Something is happening really amazing...

Saturday, July 16, 2016

July 16, 2016

Joint birthday breakfast for J and my sister in law this morning. After breakfast, J and his brother retreated to the TV room, leaving SiL, 10 year old niece, and me chatting over the strawberry and bagel remains and drawing with Niece's nice new marker set.


Somehow, our conversation wound around to Claire's (the jewelry store) and flower crowns, and what started as, "Haha, we totally should just leave the boys and go on a crown buying trip!" and, "Haha, right?" quickly turned into, "Mommy, can we, please?" and a quick goodbye to Uncle J, Daddy, and nephew.


I have two new crowns.


When we got back, I discovered this blog post, which is totally appropriate and makes me happy.

Thursday, July 7, 2016

July 6th

My first of two theater camp gigs closed on Sunday, and now I have the entire month of July free before the second one begins. I really built this time up in my mind, imagining all the magical wondrous things I could do in four almost completely unscheduled weeks.


When they started (on Tuesday really, as Monday was J's birthday and full of things to do for that), I sat down with my commonplace book, intending to make a sort of July bucket list. Get all of the vague, exciting potential out at one time to look at and choose from.


I couldn't think of a single thing to put on it.


There were things I wanted to do abstractly. Yeah, I'd like to get my new embroidery piece started (Freddie Mercury is really hard to draw, y'all), and I TOTALLY need to get back down to a size 12, and yes, my house is a mess. But of none of the things that would get me from where I am now to where I think I want to be (with completed art projects, fitting into my fall work wardrobe, and leading what that lady in the KonMari book called a "more feminine life" thanks to my serene, clean home) were things that I was actually excited about doing.
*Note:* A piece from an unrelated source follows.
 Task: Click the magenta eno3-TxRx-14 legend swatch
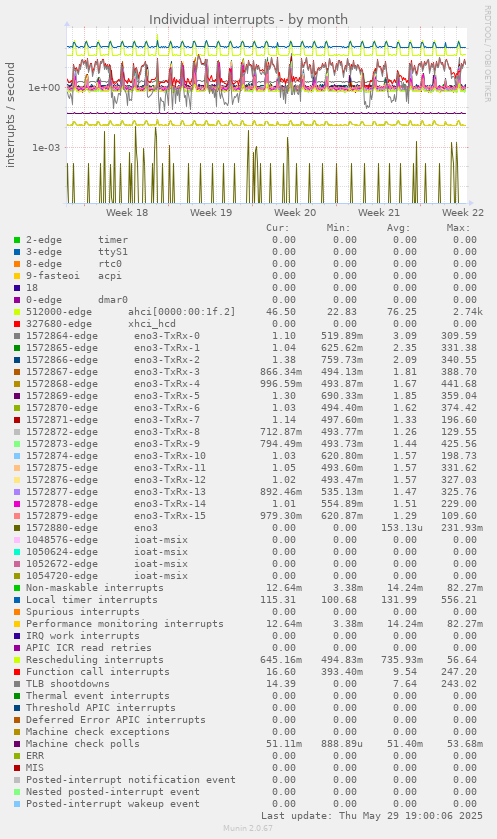[17, 504]
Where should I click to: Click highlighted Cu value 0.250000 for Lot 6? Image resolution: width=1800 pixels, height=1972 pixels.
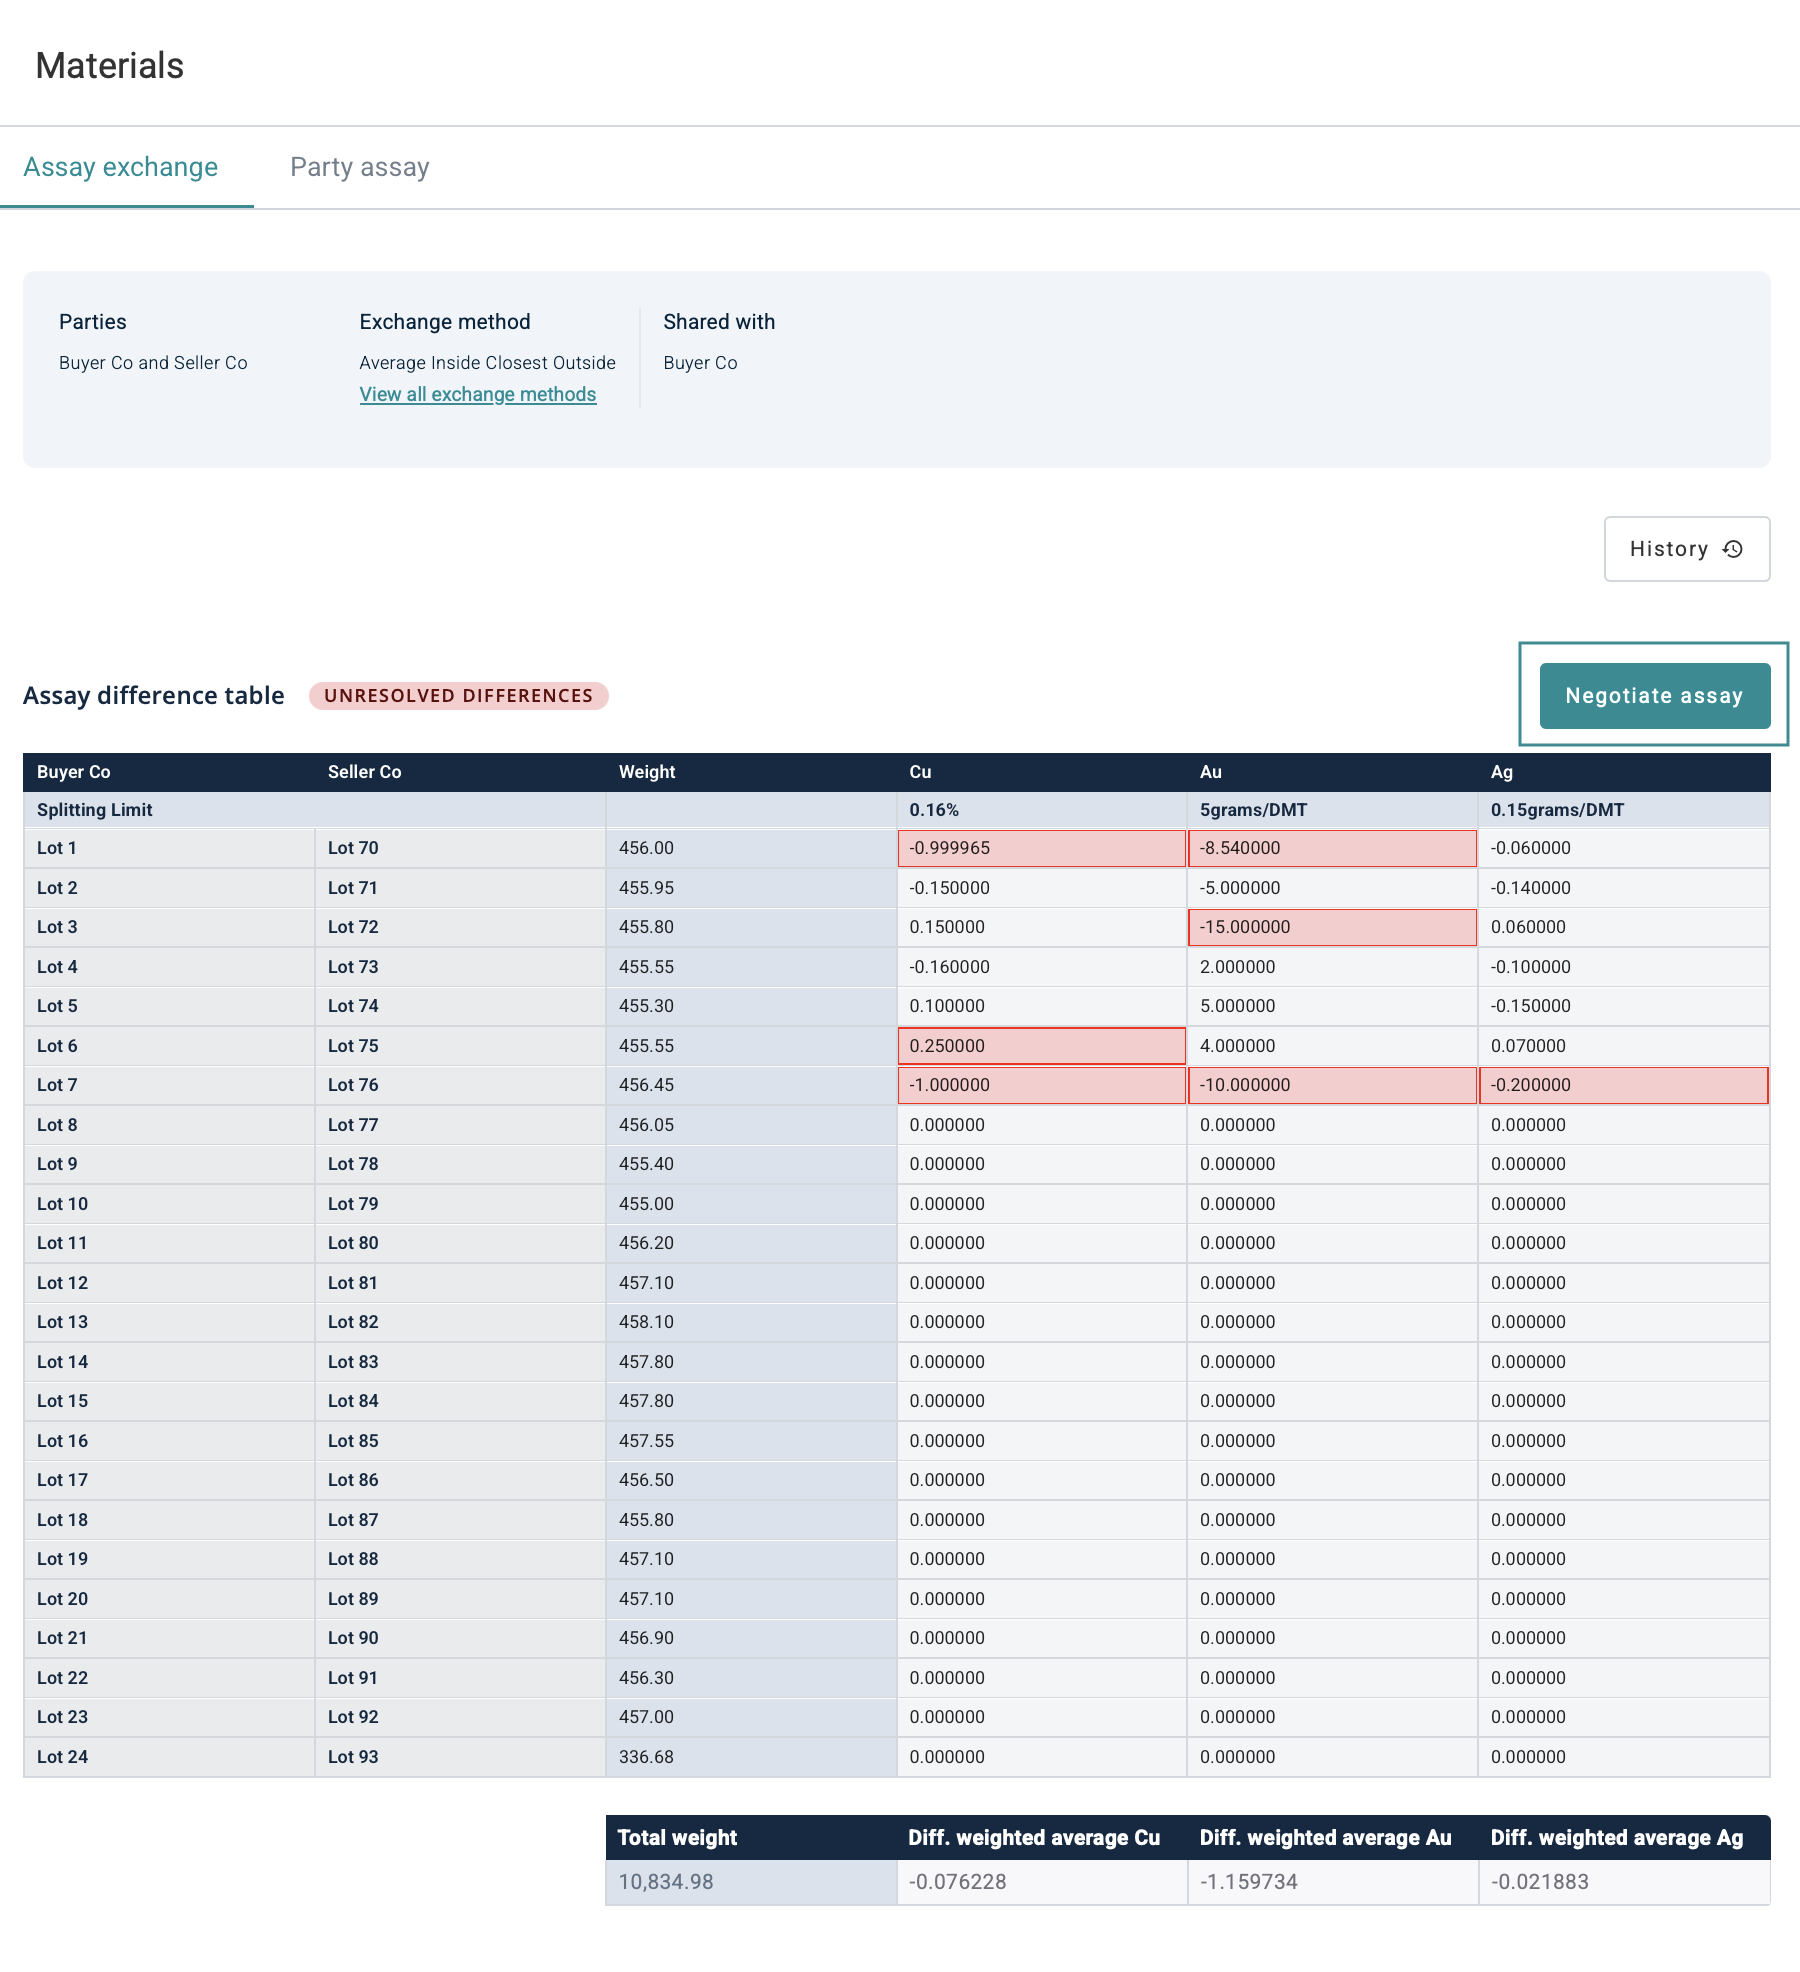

I tried to attach my sense of excitement and desire to the end result (I want to clean my closet because I want to have the kind of life where I ... have a clean closet. Or something.), but that wasn't working for me. I had a strong suspicion that even if I achieved these goals, my overall level of happiness would not increase. I'd pass the four weeks in a vague panic, knowing that I was "wasting" them, and when they were over, everything would be exactly the same.


I am easily moved by the idea that happiness is around the next corner of self-improvement, waiting for me as soon as things 'settle down.' I am perpetually waiting for life's chaos to ease off a little bit and then extending that wait time with every mini-crisis. I get that the mini-crises are what life actually is, but I still hold on to the idea that there is a better version ahead if I could just stop having surgeries and car repairs and huge piles of grading for, like, five seconds.


I don't want to be happy in the future, though. I want to be happy NOW. I've been thinking about this for a while. I'd recently read Tim Urban's blog post that discussed the error in "brushing off his mundane Wednesday and focusing entirely on the big picture, when in fact the mundane Wednesday is the experience of (your) entire life," and I wanted to stop brushing off my mundane Wednesdays. I REALLY wanted to avoid brushing off the month I'd been looking forward to since well before Christmas of last year or wasting it trying to invest in some imaginary 'real life' in the future where I'd finally gotten my shit together and was allowed to be happy.


I put my un-started list away and went to the pool. While swimming, I thought about what I really wanted to do. What would make me happy in the moment. I composed the following list when I got home.


I would really like to be:


Reading
Sewing
Cooking/Eating
Blogging (hey!)
Drinking Coffee
Swimming


I wasn't completely satisfied, mostly because I wasn't kidding above when I said that my house was a mess. I really wanted to address that problem, but I struggled to put it present-moment terms. After probably more thought than the question warranted, I added


Caring for and about my things and enjoying them fully.


***


For the most part, I've managed to spend the bulk of my time over the last three days doing only things on the list. (Including cleaning out my fridge and closet, thank you very much!) The dust of my life has in no way settled (Hello expensive car repair and waiting weeks for the part to come in!), but I feel rested and fairly happy. Which you'd think would be easy enough in a month where you have no obligations, but apparently it took work for me.